• _Work to be completed_: Copy the full listing exactly.

• _Input for this task_:
>>>
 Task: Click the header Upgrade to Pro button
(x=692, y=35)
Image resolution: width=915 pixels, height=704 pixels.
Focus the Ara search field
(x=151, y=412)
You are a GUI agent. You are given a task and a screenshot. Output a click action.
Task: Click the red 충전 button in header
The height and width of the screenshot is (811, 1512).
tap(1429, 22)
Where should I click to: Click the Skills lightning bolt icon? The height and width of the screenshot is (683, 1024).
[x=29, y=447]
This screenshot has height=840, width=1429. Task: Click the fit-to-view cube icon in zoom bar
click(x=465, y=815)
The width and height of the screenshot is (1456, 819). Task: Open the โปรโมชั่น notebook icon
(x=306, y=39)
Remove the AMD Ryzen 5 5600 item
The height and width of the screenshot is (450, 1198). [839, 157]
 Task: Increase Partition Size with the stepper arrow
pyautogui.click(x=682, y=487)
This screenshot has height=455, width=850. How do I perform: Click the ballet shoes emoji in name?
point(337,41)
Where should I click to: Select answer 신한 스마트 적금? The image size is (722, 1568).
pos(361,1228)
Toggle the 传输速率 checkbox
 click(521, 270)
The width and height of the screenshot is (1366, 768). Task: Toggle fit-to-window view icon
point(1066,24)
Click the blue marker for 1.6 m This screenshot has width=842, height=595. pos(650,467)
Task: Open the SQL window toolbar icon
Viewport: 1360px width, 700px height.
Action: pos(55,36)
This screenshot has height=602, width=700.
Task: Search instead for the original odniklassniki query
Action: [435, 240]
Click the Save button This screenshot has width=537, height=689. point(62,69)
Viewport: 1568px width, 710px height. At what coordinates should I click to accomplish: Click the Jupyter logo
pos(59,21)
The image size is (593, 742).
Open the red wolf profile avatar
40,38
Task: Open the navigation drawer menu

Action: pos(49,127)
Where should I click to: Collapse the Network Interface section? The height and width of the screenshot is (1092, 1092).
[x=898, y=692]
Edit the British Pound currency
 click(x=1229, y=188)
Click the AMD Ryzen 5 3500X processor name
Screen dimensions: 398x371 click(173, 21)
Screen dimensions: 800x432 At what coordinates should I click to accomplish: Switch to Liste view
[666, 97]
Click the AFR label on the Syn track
<<<
• _Worked solution_:
 Task: Click the header Upgrade to Pro button
(x=692, y=35)
Image resolution: width=915 pixels, height=704 pixels.
Focus the Ara search field
(x=151, y=412)
You are a GUI agent. You are given a task and a screenshot. Output a click action.
Task: Click the red 충전 button in header
The height and width of the screenshot is (811, 1512).
tap(1429, 22)
Where should I click to: Click the Skills lightning bolt icon? The height and width of the screenshot is (683, 1024).
[x=29, y=447]
This screenshot has height=840, width=1429. Task: Click the fit-to-view cube icon in zoom bar
click(x=465, y=815)
The width and height of the screenshot is (1456, 819). Task: Open the โปรโมชั่น notebook icon
(x=306, y=39)
Remove the AMD Ryzen 5 5600 item
The height and width of the screenshot is (450, 1198). [839, 157]
 Task: Increase Partition Size with the stepper arrow
pyautogui.click(x=682, y=487)
This screenshot has height=455, width=850. How do I perform: Click the ballet shoes emoji in name?
point(337,41)
Where should I click to: Select answer 신한 스마트 적금? The image size is (722, 1568).
pos(361,1228)
Toggle the 传输速率 checkbox
 click(521, 270)
The width and height of the screenshot is (1366, 768). Task: Toggle fit-to-window view icon
point(1066,24)
Click the blue marker for 1.6 m This screenshot has width=842, height=595. pos(650,467)
Task: Open the SQL window toolbar icon
Viewport: 1360px width, 700px height.
Action: pos(55,36)
This screenshot has height=602, width=700.
Task: Search instead for the original odniklassniki query
Action: [435, 240]
Click the Save button This screenshot has width=537, height=689. point(62,69)
Viewport: 1568px width, 710px height. At what coordinates should I click to accomplish: Click the Jupyter logo
pos(59,21)
The image size is (593, 742).
Open the red wolf profile avatar
40,38
Task: Open the navigation drawer menu

Action: pos(49,127)
Where should I click to: Collapse the Network Interface section? The height and width of the screenshot is (1092, 1092).
[x=898, y=692]
Edit the British Pound currency
 click(x=1229, y=188)
Click the AMD Ryzen 5 3500X processor name
Screen dimensions: 398x371 click(173, 21)
Screen dimensions: 800x432 At what coordinates should I click to accomplish: Switch to Liste view
[666, 97]
Click the AFR label on the Syn track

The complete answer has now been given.